Alloy Mechanical Switches Estimating Tool to Supercharge Their Business and Gain a Competitive Advantage
Case Study: Alloy Mechanical Switches Bidding/Estimating Tool to Supercharge Their Business and Gain a Competitive Advantage
Alloy Mechanical, a mechanical contractor based in Lansing, Illinois, prides themselves on being a single-source industrial contractor for all their client’s design-build and mechanical needs. Following the core beliefs of safety, problem-solving, leadership, teamwork, performance, quality, and integrity, the Alloy team strives to be proactive and productive in both the internal work environment and client service.
With a reputation for delivering complex projects on time and budget, Alloy’s design-build solutions offer clients diverse expertise and the simplicity of dealing with a single point of contact.
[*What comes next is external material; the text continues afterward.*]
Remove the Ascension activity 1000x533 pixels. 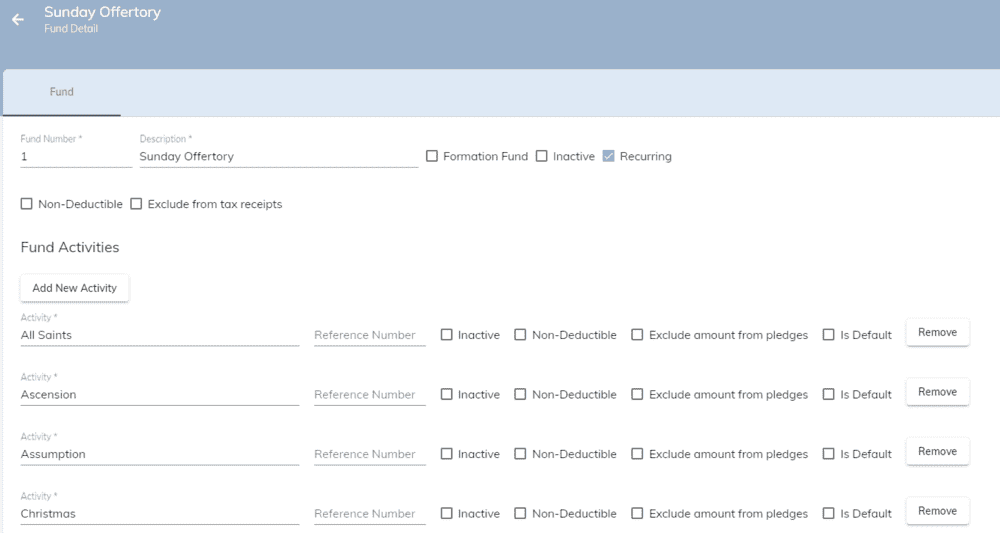point(938,391)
When Brian Kidder, business development manager with Alloy Mechanical, began vocalizing his frustration with various aspects of their current laser scanner, operations manager Scott Twiddy knew it was time for a change.
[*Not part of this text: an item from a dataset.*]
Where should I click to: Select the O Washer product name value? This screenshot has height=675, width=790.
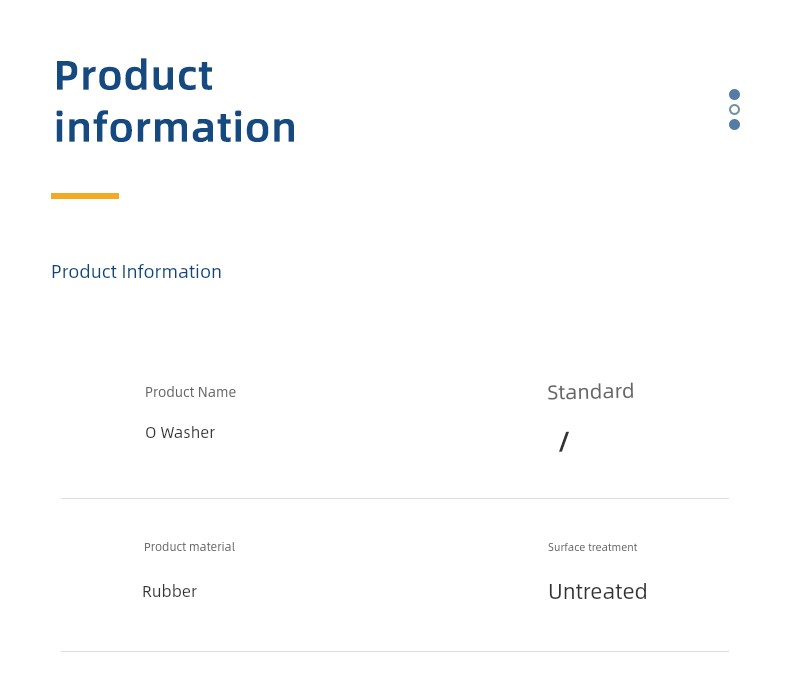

“Our goal has always been to grow our capabilities in such a way that we can be of increasing help to both our existing clients and new clients,” said Twiddy. “The 3D laser scanner we were using brought frustration, required targets for registration and was slow to capture data and photos, impeding our ability to complete the job properly; if we are to continue to be more efficient both internally and for our clients, we needed scanning technology that can get the job done.”
The Bidding/Estimating Scan Challenge
To gain more presence in assisting clients with their scanning and modeling needs, the technology tool’s weak spot had to be eradicated and fixed permanently. In addition to general scanning needs, the issue of stainless steel moved to the forefront: buried within petrochemical terminals frequently scanned by Alloy are stainless steel panel boxes that must be accounted for, measured, and noted. In more than one instance, their previous scanners did not accurately pick up the geometry of those stainless boxes, resulting in a negatively affected install and outcome. Overall, about 90% of the structures scanned by Alloy contain stainless steel cabinets and complex pipelines, so this became a focus of the challenge and a requirement in finding new technology.
U.S. CAD Steps In
After seeing a video on LinkedIn posted by U.S. CAD’s reality capture expert, Ted Moberg, Twiddy’s interest was piqued, and he reached out. U.S CAD is a leader in AEC technology solutions providing consulting, training and education, and BIM production services, helping guide clients through technology decisions and adoption. “U.S. CAD has been phenomenal in understanding what Alloy needs,” commented Twiddy. “They worked with us to establish a complete solution to meet our goals; I like to say they didn’t come in to change our workflow; they came in to enhance it.”
After gaining a thorough understanding of Alloy Mechanical’s current and future needs, U.S. CAD recommended the Leica RTC360 as it provides the most bang for the buck in the exact way that Alloy needed it to perform.